5. The system of claim 4, wherein the adaptation module modifies the adaptation output for the current cycle by an increment when the adaptation output for the current cycle exceeds the threshold.
6. The system of claim 1 , wherein the parameter signal includes at least one of a cylinder pressure, a fuel accumulator pressure, and an engine crank angle.
7. A control system, comprising:
a controller having an output that provides a control signal indicative of a desired rate shape of a fuel injection event;
an interface module having an input that receives the control signal, a feedback output that provides a feedback signal indicative of an actual rate shape of the fuel event and a drive output that provides a drive signal for controlling operation of a fuel injector; wherein the drive signal includes an open-loop component generated from the control signal, a closed-loop within-cycle component generated from an error between the control signal and the feedback signal during the fuel injection event, and a closed-loop adaptation component generated from an error between the control signal and the feedback signal during a prior fuel injection event.
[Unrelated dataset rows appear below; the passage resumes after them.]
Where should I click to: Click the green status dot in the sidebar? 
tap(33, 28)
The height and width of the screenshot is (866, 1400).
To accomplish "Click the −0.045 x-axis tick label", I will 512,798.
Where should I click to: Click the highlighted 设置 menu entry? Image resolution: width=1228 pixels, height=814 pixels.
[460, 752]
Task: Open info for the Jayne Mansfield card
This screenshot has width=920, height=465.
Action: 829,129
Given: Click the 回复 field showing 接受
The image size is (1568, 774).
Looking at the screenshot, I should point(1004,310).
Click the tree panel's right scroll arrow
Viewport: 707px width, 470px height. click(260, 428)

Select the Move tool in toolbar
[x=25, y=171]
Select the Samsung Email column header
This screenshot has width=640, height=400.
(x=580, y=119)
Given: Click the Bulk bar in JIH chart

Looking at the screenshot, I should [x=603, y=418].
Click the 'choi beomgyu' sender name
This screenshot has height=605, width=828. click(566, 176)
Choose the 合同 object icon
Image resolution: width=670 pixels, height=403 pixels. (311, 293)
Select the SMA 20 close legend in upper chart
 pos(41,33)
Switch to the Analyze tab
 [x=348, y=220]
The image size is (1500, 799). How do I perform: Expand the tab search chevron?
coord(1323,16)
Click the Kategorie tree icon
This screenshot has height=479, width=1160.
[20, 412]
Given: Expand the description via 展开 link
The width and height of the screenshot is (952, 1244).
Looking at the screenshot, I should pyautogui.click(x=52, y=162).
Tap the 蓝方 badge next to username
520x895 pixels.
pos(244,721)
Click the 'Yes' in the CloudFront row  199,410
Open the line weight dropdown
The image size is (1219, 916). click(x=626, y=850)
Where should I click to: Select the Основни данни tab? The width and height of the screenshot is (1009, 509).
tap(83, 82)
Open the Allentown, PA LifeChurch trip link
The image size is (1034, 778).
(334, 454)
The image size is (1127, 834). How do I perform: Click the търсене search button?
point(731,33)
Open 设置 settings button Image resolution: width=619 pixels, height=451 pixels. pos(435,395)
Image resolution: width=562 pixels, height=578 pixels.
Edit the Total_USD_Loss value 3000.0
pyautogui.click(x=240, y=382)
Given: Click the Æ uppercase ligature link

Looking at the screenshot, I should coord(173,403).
8. The control system of claim 7, wherein the adaptation component is generated in response to a performance index of the actual rate shape during the prior fuel injection event.
9. The control system of claim 8, wherein the performance index includes an absolute value of a sum of errors between the desired rate shape and the actual rate shape for a selected time window of interest.
10. The control system of claim 8, wherein the performance index includes a sum of a square of errors between the desired rate shape and the actual rate shape for a selected time window of interest.
1 1. The control system of claim 7, wherein an adaptation module generates the adaptation component such that the adaptation component for a current cycle of operation of the adaptation module is unchanged for a next cycle of operation when a performance index of the adaptation component for the current cycle does not satisfy a criteria.
12. The control system of claim 11, wherein the adaptation module modifies the adaptation component for a current cycle by an increment to generate the adaptation component for the next cycle when the performance index of the adaptation component for the current cycle satisfies the criteria.
13. A method, comprising:
providing a drive profile signal to a fuel injector to cause a fuel injection event having a desired rate shape, the fuel injection event including a plurality of cycles;
determining, for each of the plurality of cycles, an error signal representing a difference between the drive profile signal and a feedback signal indicating an actual rate shape of the fuel injection event;
providing, for a current cycle, a within-cycle adjustment to the drive profile signal in response to the error signal; and
providing, for the current cycle, an adaptation adjustment to the drive profile signal in response to the error signal and a performance index of the error signal during a previous injection event.
14. The method of claim 13, wherein the adaptation adjustment is zero when the performance index of the actual rate shape during the previous injection event does not satisfy a criteria and the adaptation adjustment is non-zero when the performance index satisfies the criteria.
15. The method of claim 13, wherein providing an adaptation adjustment includes determining the performance index by computing an absolute value of a sum of errors between the desired rate shape and the actual rate shape for a selected time window.
16. The method of claim 13, wherein providing an adaptation adjustment includes determining the performance index by computing a sum of a square of errors between the desired rate shape and the actual rate shape for a selected time window.
17. The method of claim 13, further including combining a feedforward adjustment to the drive profile signal in response to operating conditions of the fuel injector.